Hotel Mumbai, galvanizing and powerful in its deeply moving depiction of real people caught up in the unexpected November 2008 terrorist attacks on the posh Taj Mahal Palace hotel that claimed 30 lives in the political chaos of Mumbai—India’s financial capitol as well as its most modern and populous city—is one of the best films of its kind. There isn’t a single wasted frame in this movie, which is both richly detailed and economically direct in its emotional impact—all the more astounding for a first feature film. The director is Australia’s Anthony Maras, who wrote the riveting screenplay with John Collee, and the perfect cast includes Dev Patel, Armie Hammer and Jason Isaacs. The applause is justified.
Magnificently recreated with its opulence intact, the luxury hotel is a major character, and a symbol of India’s new contemporary elegance and architectural progress that enraged Lashkar-e-Taiba militants enough to protest the country’s modern prosperity by turning it into a death trap for four days.
HOTEL MUMBAI ★★★★
The painstakingly researched movie plunges the viewer into a paralyzing grip of terror as uneducated, impoverished extremists slowly and quietly invaded the premises, hunting down guests and staff members from all stations of life, making everyone a target. Unsparing in its depiction of violence and carnage, the movie meets an even greater challenge showing the myriad of ways people from every class, culture and creed found the courage and strength to unite and join forces in order to survive.
Emphasizing the differences that inspired the attack, the film’s consummate screenplay, compiled from interviews with survivors and witnesses, gives the 10 terrorists declaring Jihad ample room to voice the reasons for their attack, as well as collating the human reactions of people inside the hotel who endured the trauma of victimization.
Among the many characters whose harrowing stories form the narrative, Hammer and Nazanin Boniadi (Homeland) are terrific as a desperate couple forced to make unimaginable sacrifices to save their infant son and nanny from death, and Patel adds another portrait to his gallery of screen characters as a kitchen worker who becomes an accidental hero.

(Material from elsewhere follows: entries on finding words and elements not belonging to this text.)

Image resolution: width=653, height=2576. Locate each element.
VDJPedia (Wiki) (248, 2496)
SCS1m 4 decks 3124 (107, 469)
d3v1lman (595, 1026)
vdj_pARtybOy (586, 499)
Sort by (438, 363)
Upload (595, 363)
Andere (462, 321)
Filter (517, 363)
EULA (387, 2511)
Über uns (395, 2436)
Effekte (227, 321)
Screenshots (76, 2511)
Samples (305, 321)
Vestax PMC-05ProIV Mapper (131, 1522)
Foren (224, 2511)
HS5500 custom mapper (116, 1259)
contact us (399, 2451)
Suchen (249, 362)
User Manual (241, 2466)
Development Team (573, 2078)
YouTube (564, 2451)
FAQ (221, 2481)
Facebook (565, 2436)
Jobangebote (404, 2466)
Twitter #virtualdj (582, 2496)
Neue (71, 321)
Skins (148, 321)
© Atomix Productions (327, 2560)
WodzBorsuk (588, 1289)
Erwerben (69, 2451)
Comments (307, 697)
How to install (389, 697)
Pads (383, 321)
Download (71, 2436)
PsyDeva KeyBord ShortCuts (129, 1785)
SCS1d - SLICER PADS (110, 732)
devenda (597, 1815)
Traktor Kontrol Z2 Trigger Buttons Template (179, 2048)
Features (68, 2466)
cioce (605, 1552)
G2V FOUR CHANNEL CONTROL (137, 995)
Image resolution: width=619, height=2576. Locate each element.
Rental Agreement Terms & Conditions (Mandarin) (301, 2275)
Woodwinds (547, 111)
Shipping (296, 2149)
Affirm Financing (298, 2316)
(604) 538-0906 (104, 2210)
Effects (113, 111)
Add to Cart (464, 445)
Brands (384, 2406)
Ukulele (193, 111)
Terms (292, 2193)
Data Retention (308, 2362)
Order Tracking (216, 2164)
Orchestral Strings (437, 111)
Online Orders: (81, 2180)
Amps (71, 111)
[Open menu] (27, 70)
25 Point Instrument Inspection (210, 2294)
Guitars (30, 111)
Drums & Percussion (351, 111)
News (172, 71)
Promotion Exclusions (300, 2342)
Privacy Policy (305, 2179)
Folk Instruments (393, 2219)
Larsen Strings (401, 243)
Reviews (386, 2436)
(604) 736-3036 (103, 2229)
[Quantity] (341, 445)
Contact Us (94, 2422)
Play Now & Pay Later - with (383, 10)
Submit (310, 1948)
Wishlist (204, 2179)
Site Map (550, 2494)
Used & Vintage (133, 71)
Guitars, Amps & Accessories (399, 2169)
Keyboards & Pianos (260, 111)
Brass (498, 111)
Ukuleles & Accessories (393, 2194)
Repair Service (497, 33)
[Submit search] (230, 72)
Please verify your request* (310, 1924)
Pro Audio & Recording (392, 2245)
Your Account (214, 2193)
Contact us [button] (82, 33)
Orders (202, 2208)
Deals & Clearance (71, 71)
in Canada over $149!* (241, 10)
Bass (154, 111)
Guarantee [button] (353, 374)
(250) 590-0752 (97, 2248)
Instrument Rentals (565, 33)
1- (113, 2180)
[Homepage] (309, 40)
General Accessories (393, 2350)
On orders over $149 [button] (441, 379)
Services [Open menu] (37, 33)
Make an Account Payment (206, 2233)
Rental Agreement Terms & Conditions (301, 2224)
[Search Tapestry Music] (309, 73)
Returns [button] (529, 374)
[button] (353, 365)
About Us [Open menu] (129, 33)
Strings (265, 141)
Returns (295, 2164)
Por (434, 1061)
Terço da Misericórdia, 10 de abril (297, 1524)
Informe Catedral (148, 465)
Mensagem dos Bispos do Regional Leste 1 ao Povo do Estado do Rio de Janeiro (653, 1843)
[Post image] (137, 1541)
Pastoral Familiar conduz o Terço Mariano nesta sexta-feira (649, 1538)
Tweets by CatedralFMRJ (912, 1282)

But really, without exception, everyone is exemplary, helping the viewer to become a living part of the ordeal. The dialogue is delivered in nine languages, giving the film an even more compelling feeling of authenticity. The adrenaline flows immediately. Intense, hair-raising and deeply humane, Hotel Mumbai is a gripping, suspenseful achievement that overwhelms. You leave sated, with the rare feeling of having learned something about history and knowing you’ve been to one hell of a movie.